Transform melanocytes with 2nd embryonic transcription factor. Unlike epithelial cells melanocyte transformation generates numerous metastasis. Neural crest derived, TF Slug at 1000-fold higher expression than in breast cancer cells — much easier to induce EMT program. Knocking down Slug drastically reduces metastasis frequency. Verified with third EMT TF (FOXC2). Close association with basaloid breast cancers (triple receptor negative); 44% with high level of FOXC2 in the nuclei (hardly present in luminal breast cancers).
His contribution to a network conference: the EMT interactome. Links to cadherins/catenins, GSC, TGF9, Snail, RAS. Use gene expression patterns of EMT-derived cells to distinguish from fibroblasts. Similar to epithelial stem cells? [Lovely story on why you should be suspicious if results connect two independent research areas of the lab, in his words a potential sign of opportunistic post-docs]. Induction of EMT by Snail, Twist creates CD44hi/CD24lo cells with mesenchymal markers. Operate the stem cell program active in their tissue of origin rather than ‘inventing’ a new one.
EMT confers on cancer cells: physical dissemination, self-renewal powers (and a large descendant population if they survive in new sites). Brief ex-vivo expression of slug sufficient to have those cells dominate over non-induced cells (mammary gland repopulating stells), form ductal trees in tissue. At least ‘almost indistinguishable’ from stem cells.

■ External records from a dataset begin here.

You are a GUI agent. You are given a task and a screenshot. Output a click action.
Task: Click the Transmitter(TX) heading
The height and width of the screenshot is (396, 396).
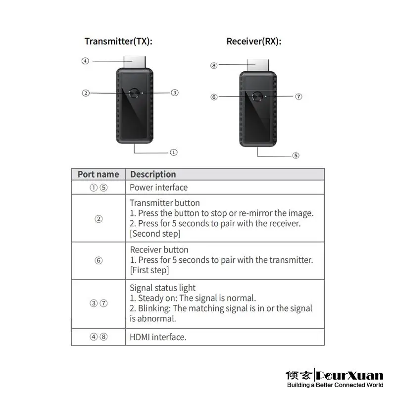118,41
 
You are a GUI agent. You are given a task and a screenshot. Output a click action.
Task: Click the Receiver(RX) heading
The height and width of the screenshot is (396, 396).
253,41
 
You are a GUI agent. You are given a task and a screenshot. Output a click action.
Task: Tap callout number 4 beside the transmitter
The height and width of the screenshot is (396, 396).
85,61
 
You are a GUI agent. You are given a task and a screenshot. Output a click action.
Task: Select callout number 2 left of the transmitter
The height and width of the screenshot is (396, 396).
86,93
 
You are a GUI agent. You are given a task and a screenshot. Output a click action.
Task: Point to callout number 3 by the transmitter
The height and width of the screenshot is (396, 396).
174,93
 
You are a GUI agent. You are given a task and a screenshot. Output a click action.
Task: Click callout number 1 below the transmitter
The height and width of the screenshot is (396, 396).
174,152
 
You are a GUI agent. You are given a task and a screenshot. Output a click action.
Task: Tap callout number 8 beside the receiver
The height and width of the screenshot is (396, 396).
214,65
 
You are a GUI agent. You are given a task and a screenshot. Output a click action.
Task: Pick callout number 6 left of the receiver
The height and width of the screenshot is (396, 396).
214,97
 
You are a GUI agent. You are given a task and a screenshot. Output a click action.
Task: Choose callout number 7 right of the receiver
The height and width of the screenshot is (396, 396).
298,97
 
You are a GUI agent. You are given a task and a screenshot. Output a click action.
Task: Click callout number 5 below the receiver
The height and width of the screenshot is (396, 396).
296,155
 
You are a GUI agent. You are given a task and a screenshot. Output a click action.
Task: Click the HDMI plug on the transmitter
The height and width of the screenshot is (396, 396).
134,62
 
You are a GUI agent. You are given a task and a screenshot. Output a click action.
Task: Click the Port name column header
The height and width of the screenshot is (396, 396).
98,174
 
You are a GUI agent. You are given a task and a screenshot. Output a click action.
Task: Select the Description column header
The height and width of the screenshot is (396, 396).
152,174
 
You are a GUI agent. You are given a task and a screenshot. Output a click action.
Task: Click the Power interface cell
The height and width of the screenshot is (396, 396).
158,187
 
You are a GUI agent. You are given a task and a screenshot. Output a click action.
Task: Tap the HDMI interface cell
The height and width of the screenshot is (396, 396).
158,337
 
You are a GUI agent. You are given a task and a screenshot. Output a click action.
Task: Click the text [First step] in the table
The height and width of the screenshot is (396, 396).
149,270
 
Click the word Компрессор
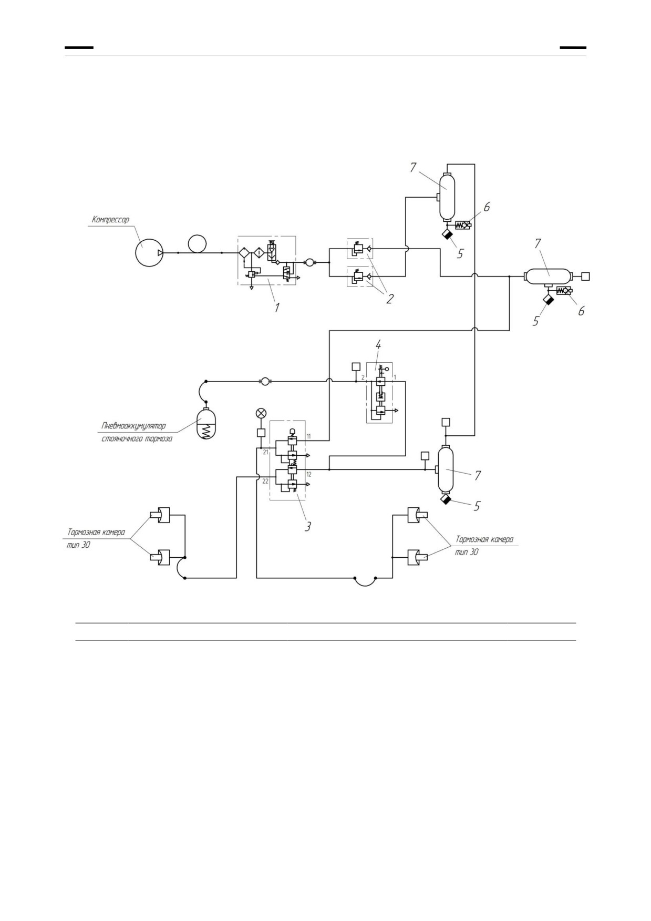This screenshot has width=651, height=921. point(110,220)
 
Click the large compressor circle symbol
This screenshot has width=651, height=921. point(149,253)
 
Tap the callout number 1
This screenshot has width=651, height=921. point(276,308)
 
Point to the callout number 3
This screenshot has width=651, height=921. point(308,526)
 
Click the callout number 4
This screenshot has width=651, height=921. point(378,345)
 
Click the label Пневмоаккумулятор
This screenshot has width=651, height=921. point(133,426)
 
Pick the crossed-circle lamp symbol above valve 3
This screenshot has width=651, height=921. point(260,414)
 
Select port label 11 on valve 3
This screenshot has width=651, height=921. point(308,437)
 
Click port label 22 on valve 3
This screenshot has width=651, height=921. point(265,481)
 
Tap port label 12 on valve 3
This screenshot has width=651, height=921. point(309,474)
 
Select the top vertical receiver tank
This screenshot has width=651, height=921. point(447,197)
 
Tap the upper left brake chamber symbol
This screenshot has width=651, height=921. point(160,516)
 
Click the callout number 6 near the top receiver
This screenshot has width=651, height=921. point(487,207)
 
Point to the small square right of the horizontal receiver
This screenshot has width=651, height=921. point(586,276)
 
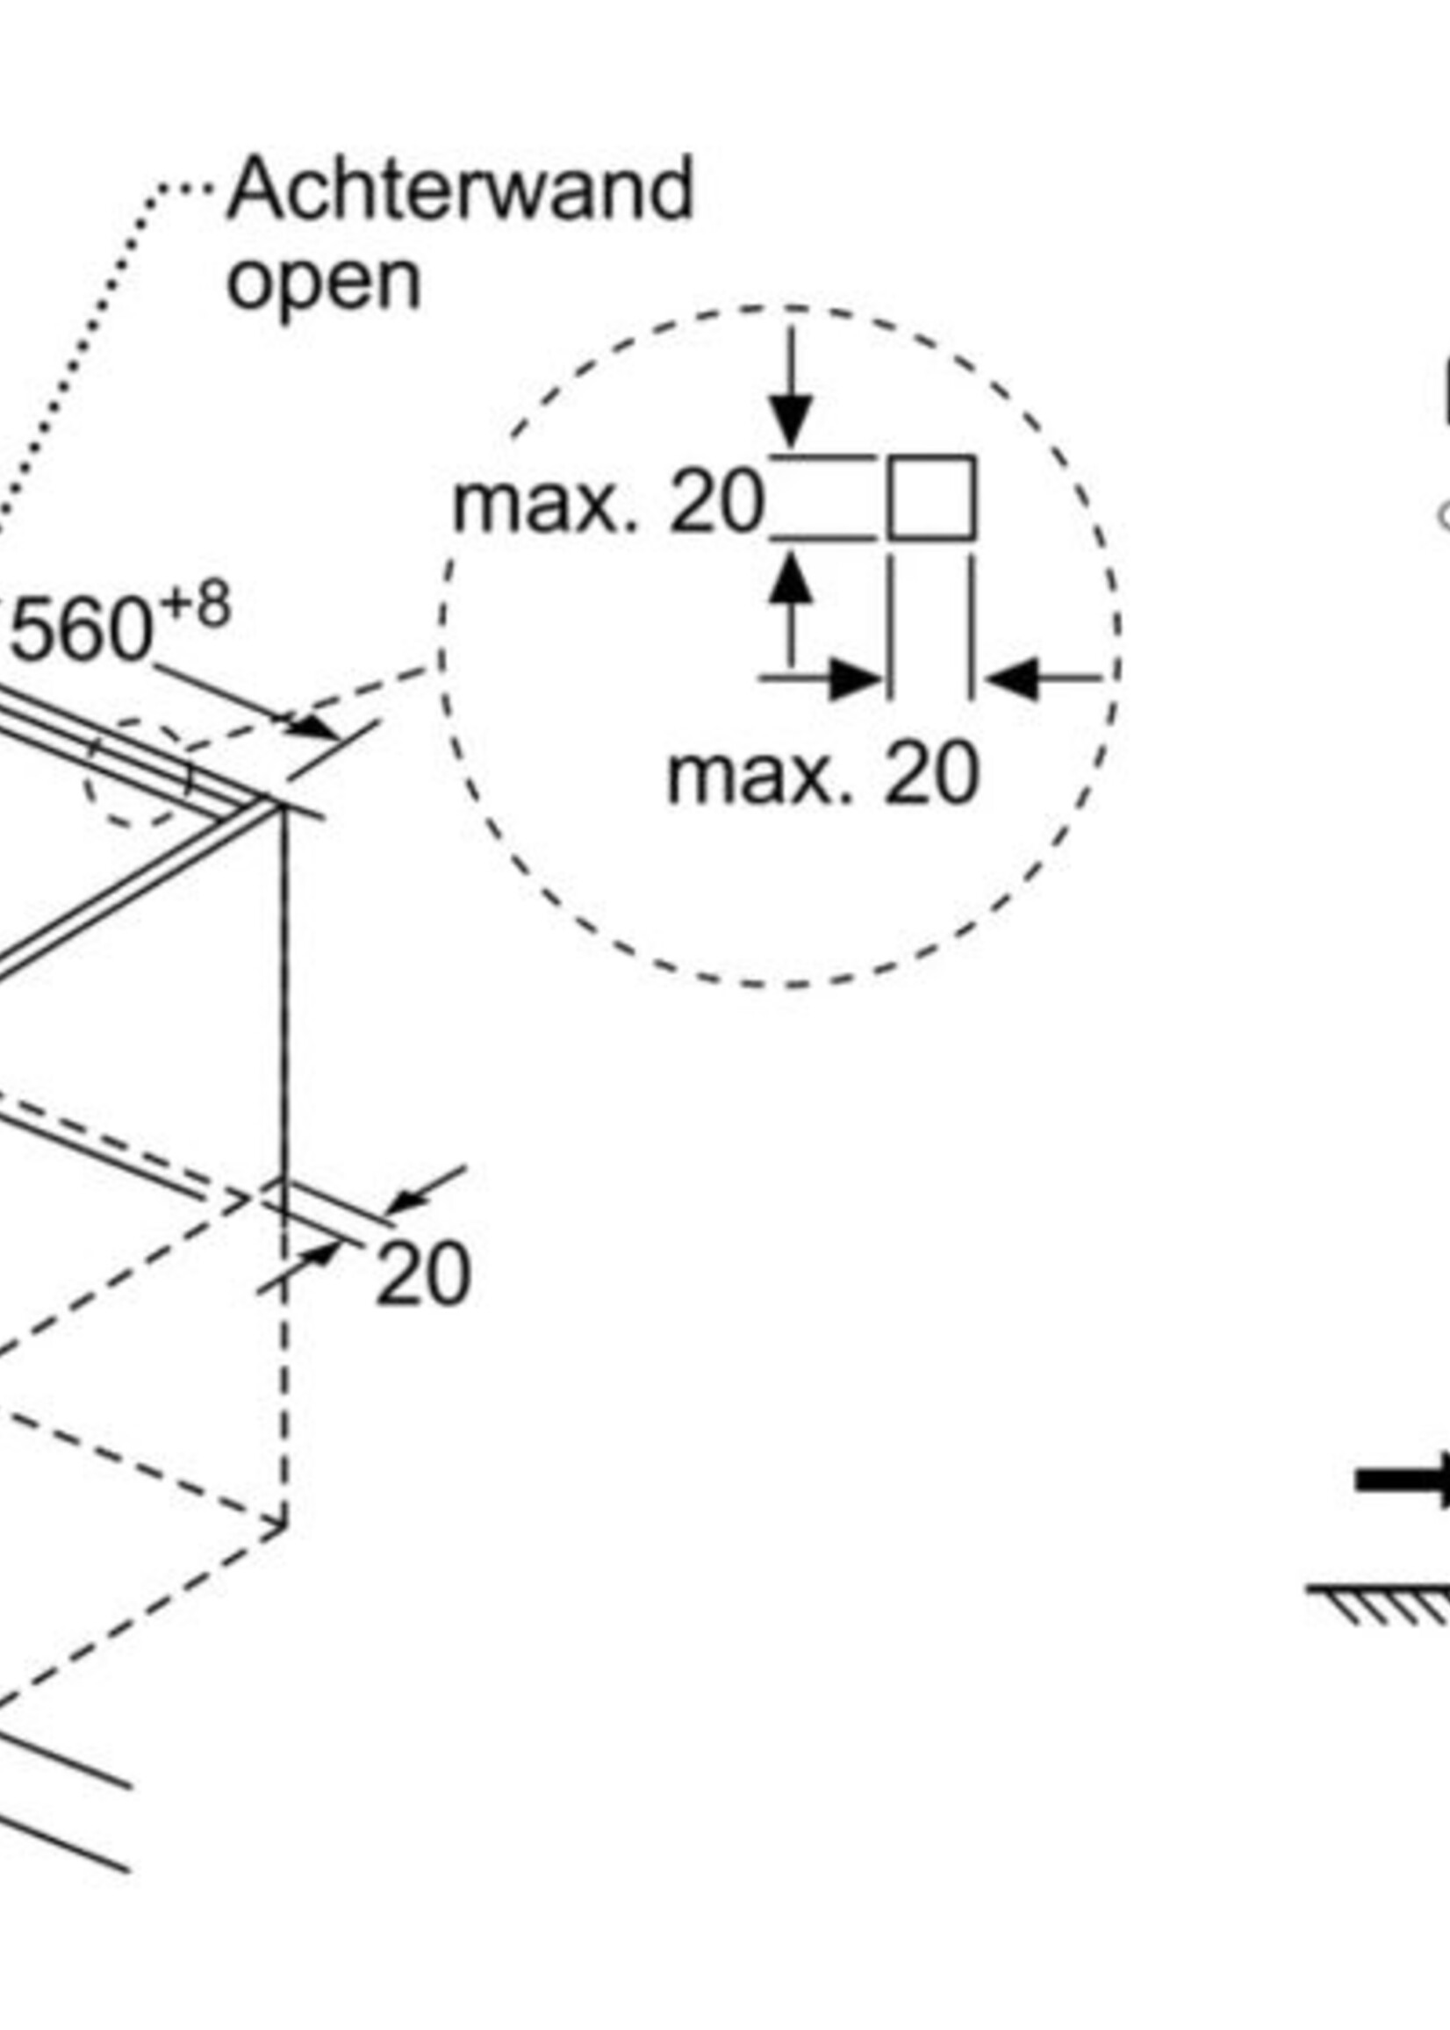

Treatment problem: we de-bulk the tumor, stem cells survive and repopulate the tumor mass. Experiment: force epithelial cancer cells to undergo EMT and acquire stem cell traits. Screen for compounds (Lander lab) that kill these cells rather than the precursos cells. Conventiional chemo preferentially kills precursor cells, identified 22 compounds, 2 of which available in bulk, which preferentially kill the stem cells. Both anti-parasitic compounds, no idea how this actually works. Not highly toxic, licensed for cows (Salinomycin). Tumor with 5% stem cell frequency, after Paclitaxel treatment 70% of the remaining cells have stem cell properties; Salinomycin reduced the stem cell frequency to 0.2%.
Floating epithelial cells (after re-culturing, flops-cells) with quite different properties from their parent population. Single clones from CD44hi regenerate the bulk population (CD33lo CD24high) in culture, SCs differentiate into non-SCs. Unexpectedly non-SCs seem to be able to repopulate the SC population as well (unlikely to be a higher growth rate of a few SCs as they generally grow much slower). Conversion rate can be accelerated by oncogenes. Spontaneous induction of new stem cells in these cultures have implications for therapy targeting SCs selectively: a variety of differentiated cells can be transformed to stem cells. Not only a (cancer) stem cell hierarchy, but shifts in both directions.
Combination therapy that targets all cells of a tumor, not just the SCs. Great talk, hope it is being made available online.